[[ Supplied records, beginning ]]

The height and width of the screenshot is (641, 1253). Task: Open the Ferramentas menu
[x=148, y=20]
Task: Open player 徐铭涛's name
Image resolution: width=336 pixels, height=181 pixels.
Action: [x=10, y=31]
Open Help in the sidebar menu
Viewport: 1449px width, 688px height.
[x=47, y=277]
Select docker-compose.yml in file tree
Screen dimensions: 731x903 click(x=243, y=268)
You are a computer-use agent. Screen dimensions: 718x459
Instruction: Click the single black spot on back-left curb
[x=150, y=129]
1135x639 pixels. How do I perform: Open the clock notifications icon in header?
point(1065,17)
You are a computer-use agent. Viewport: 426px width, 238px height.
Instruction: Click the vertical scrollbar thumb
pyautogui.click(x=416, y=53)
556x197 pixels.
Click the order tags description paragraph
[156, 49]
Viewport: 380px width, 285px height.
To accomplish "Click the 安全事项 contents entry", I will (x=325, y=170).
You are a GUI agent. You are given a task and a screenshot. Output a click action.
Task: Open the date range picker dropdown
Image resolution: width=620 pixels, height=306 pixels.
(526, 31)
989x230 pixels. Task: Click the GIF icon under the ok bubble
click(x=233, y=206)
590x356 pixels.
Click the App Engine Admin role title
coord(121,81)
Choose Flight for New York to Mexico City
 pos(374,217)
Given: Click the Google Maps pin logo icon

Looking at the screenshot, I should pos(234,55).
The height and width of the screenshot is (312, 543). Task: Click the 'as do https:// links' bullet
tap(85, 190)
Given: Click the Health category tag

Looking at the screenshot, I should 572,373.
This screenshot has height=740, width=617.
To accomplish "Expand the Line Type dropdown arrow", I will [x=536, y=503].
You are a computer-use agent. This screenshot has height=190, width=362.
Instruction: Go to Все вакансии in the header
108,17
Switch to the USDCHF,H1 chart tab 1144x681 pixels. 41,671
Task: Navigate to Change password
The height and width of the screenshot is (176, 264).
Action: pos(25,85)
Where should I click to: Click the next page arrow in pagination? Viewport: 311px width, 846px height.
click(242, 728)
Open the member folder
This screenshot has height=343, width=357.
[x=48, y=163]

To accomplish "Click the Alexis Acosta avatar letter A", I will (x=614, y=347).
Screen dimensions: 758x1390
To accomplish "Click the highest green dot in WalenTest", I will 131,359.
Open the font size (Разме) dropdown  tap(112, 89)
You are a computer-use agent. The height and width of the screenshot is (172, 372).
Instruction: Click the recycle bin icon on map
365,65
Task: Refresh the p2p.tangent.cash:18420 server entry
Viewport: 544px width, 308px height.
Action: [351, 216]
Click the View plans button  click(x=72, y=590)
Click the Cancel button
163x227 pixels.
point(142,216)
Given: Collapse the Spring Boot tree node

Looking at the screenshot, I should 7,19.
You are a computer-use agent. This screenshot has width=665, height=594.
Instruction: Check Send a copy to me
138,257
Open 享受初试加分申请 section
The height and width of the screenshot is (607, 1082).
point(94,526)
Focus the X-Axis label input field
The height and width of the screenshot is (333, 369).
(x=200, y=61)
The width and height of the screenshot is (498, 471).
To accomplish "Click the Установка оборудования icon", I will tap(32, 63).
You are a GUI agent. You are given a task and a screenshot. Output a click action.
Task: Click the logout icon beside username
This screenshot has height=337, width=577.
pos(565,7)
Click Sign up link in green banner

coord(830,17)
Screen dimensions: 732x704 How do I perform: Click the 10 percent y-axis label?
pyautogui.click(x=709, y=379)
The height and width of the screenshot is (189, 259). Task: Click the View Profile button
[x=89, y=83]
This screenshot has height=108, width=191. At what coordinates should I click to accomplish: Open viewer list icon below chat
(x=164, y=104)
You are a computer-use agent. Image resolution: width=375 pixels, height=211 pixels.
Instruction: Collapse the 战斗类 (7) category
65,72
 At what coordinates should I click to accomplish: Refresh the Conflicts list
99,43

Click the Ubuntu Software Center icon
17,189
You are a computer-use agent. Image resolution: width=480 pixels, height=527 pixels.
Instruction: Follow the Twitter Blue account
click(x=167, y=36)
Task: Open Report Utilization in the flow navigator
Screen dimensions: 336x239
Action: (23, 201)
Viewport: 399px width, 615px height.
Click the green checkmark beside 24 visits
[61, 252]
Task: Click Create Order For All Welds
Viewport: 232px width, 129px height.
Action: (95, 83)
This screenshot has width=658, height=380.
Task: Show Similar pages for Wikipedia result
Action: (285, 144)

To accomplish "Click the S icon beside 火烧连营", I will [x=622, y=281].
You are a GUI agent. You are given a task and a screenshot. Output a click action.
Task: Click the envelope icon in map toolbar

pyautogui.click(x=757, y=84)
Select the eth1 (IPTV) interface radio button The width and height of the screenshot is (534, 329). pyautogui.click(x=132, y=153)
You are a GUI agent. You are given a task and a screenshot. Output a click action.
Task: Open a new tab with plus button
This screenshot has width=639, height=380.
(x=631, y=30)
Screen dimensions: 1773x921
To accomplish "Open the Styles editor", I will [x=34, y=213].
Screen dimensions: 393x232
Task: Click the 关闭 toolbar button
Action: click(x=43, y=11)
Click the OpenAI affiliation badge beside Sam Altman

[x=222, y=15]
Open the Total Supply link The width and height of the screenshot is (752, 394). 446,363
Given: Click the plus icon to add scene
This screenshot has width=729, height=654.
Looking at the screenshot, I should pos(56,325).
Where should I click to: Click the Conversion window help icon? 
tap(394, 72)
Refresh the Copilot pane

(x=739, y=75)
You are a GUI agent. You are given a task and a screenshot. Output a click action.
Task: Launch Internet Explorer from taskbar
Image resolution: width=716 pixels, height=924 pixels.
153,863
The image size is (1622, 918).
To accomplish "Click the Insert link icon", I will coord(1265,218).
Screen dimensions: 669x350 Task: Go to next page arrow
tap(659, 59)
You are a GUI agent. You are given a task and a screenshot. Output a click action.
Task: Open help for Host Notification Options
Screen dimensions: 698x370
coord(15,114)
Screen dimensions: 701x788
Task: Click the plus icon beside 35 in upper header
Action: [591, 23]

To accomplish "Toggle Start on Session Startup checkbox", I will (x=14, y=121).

[[ Supplied records, end ]]

> To do:
The answer must be every line of the entries that includes the word "computer".

> Result for this exercise:
You are a computer-use agent. Screen dimensions: 718x459
You are a computer-use agent. Viewport: 426px width, 238px height.
You are a computer-use agent. This screenshot has height=190, width=362.
You are a computer-use agent. The height and width of the screenshot is (172, 372).
You are a computer-use agent. This screenshot has width=665, height=594.
You are a computer-use agent. Image resolution: width=375 pixels, height=211 pixels.
You are a computer-use agent. Image resolution: width=480 pixels, height=527 pixels.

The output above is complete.